INSTRUCTIONS FOR THE TASK> What you output should match the data below exactly.

DATA SHOWN>
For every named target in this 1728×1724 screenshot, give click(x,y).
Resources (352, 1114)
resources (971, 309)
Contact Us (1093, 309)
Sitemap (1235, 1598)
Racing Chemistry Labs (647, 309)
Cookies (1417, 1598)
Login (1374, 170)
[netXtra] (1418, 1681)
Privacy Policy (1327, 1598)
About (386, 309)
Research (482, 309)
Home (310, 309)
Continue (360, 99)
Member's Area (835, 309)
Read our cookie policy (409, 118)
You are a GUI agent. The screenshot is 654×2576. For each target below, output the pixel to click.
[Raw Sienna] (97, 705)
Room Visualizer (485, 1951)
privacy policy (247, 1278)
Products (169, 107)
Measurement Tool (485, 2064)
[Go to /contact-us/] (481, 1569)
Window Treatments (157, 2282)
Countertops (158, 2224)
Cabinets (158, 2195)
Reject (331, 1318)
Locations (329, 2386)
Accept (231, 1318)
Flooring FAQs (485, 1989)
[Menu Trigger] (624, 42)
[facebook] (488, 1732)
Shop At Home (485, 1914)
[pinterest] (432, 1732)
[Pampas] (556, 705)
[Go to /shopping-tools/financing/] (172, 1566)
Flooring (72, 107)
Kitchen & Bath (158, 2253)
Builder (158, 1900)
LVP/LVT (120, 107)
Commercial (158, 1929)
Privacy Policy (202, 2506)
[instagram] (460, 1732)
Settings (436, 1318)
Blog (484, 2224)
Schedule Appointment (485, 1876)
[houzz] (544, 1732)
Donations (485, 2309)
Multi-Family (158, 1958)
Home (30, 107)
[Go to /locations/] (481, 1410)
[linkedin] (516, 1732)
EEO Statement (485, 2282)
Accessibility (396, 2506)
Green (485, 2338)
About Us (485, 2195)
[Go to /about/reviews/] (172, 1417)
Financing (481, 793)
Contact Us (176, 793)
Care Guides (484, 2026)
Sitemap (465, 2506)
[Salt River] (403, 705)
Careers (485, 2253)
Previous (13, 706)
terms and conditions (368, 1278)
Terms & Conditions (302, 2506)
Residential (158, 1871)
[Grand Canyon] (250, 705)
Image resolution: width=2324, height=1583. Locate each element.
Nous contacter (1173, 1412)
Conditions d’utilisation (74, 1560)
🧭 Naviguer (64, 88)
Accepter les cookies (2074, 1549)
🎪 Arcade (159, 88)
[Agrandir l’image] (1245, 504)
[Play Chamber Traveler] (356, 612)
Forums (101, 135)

ANSWER TO THE PROBLEM>
For every named target in this 1728×1724 screenshot, give click(x,y).
Resources (352, 1114)
resources (971, 309)
Contact Us (1093, 309)
Sitemap (1235, 1598)
Racing Chemistry Labs (647, 309)
Cookies (1417, 1598)
Login (1374, 170)
[netXtra] (1418, 1681)
Privacy Policy (1327, 1598)
About (386, 309)
Research (482, 309)
Home (310, 309)
Continue (360, 99)
Member's Area (835, 309)
Read our cookie policy (409, 118)
You are a GUI agent. The screenshot is 654×2576. For each target below, output the pixel to click.
[Raw Sienna] (97, 705)
Room Visualizer (485, 1951)
privacy policy (247, 1278)
Products (169, 107)
Measurement Tool (485, 2064)
[Go to /contact-us/] (481, 1569)
Window Treatments (157, 2282)
Countertops (158, 2224)
Cabinets (158, 2195)
Reject (331, 1318)
Locations (329, 2386)
Accept (231, 1318)
Flooring FAQs (485, 1989)
[Menu Trigger] (624, 42)
[facebook] (488, 1732)
Shop At Home (485, 1914)
[pinterest] (432, 1732)
[Pampas] (556, 705)
[Go to /shopping-tools/financing/] (172, 1566)
Flooring (72, 107)
Kitchen & Bath (158, 2253)
Builder (158, 1900)
LVP/LVT (120, 107)
Commercial (158, 1929)
Privacy Policy (202, 2506)
[instagram] (460, 1732)
Settings (436, 1318)
Blog (484, 2224)
Schedule Appointment (485, 1876)
[houzz] (544, 1732)
Donations (485, 2309)
Multi-Family (158, 1958)
Home (30, 107)
[Go to /locations/] (481, 1410)
[linkedin] (516, 1732)
EEO Statement (485, 2282)
Accessibility (396, 2506)
Green (485, 2338)
About Us (485, 2195)
[Go to /about/reviews/] (172, 1417)
Financing (481, 793)
Contact Us (176, 793)
Care Guides (484, 2026)
Sitemap (465, 2506)
[Salt River] (403, 705)
Careers (485, 2253)
Previous (13, 706)
terms and conditions (368, 1278)
Terms & Conditions (302, 2506)
Residential (158, 1871)
[Grand Canyon] (250, 705)
Image resolution: width=2324, height=1583. Locate each element.
Nous contacter (1173, 1412)
Conditions d’utilisation (74, 1560)
🧭 Naviguer (64, 88)
Accepter les cookies (2074, 1549)
🎪 Arcade (159, 88)
[Agrandir l’image] (1245, 504)
[Play Chamber Traveler] (356, 612)
Forums (101, 135)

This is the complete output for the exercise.